Scroll up the page for a moment, look at the 555 circuit I showed you back there. Think about how the "battery" (or other source of voltage) needs to be connected.

There are the two places represented by the short vertical lines, 5v (or whatever, "Vcc") to the top, ground to the bottom.

The ground ("GND") wire also needs to be connected to the "bottom" end of the LED.

And we need to supply Vcc and GND to the 555, on its pins 8 and 1 respectively. Not so easy to do with our present knowledge.

At the moment, you may curse the component designer for making those two pins invisible… but invisible pins could be your friends, really, once you master a few simple things about using power ports. (Not everyone thinks invisible pins are a good thing, by the way… but if you don't want to use them, you may find yourself needing to create your own components for devices which have components (with invisible pins) already provided in the stock libraries.) (See the xtronics wiki for further on this… indeed, see it anyway for some good stuff!!)

"Connecting" the "power"

All we're actually doing for the next few paragraphs is putting some new components onto the schematic. I'll tell you when we've finished doing that.

To place a power port, you can either use the "Place power port" button, on the right hand toolbar….

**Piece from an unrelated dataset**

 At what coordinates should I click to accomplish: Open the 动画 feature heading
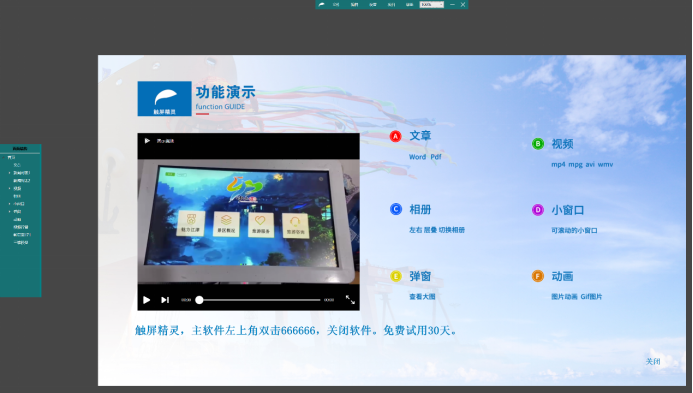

… or, if you have the pointer button selected at the moment, (or arrange that by pressing the escape key a few times!) just press "P" to start the "place power port" process. Pressing "P" (or, if you're using the button, clicking on the drawing surface) will bring up the "Place Power Port" dialog….




(Notice what it says in the title bar? (Under KiCad ver 2001-04-29, anyway!) It says "Component Selection", doesn't it? I told you placing power ports is just placing components! Power ports are components in the same way that butterflies are insects. Want to really annoy a 10 year old? Argue with him about whether a square is a rectangle. (A sqare is a rectangle, by the way.))

Add the following, and connect them to the existing circuit, to create what you see in the images a little way down the page. We've already launched "place power port" in the first instance…

First add a "Vcc power port" to the top of the short vertical line at the upper left….

*Click "List all" to see the list of available power ports
*Select Vcc… NOT Vdd, NOT +5v… or any other!

*Position it, drop it.

Repeat the process to add a "GND" power port to the bottom of the short vertical line at the lower left….

And do it one more time, to add a "GND" power port at the bottom of LED at the lower right….. Leaving you with…




Here are some closeups of the important bits….

Power port symbols will "connect" to the end of a line or "connecting point" of a component without a junction. (Although a junction will do no harm… If in doubt, feel free to place one.)

Power port symbols will not connect, without a junction, if you just put them down merely "touching" an existing line somewhere along its length.

If you put one down touching a point where a line changes direction, the power port will connect to "the line", as, in a sense, you have two "line ends" there.

Sorry to descend into all that detail… but you need to know! (How will you know if you got it right? By what the rat's nest lines show you when you get to the PCB layout stage of the design process. Fear not! With a little care, and if you don't do anything unreasonable, you can go back and forth between eeSchema and PCBnew, changing connections, adding (or removing) junctions. Just be sure to re-save the netlist after each change at eeSchema, and re-load it each time you return to PCBnew (if you've made changes.)

Even before you leave eeSchema, you can check whether the power port is connected to something, or merely sitting on it. With the pointer tool active, put the cross hairs on the power port, press "G" to draG it. (or use right-click to initiate a drag.) If when you drag the power port, the line moves too, all is well. (Press the "escape" key to get out of the dragging without upsetting your diagram.)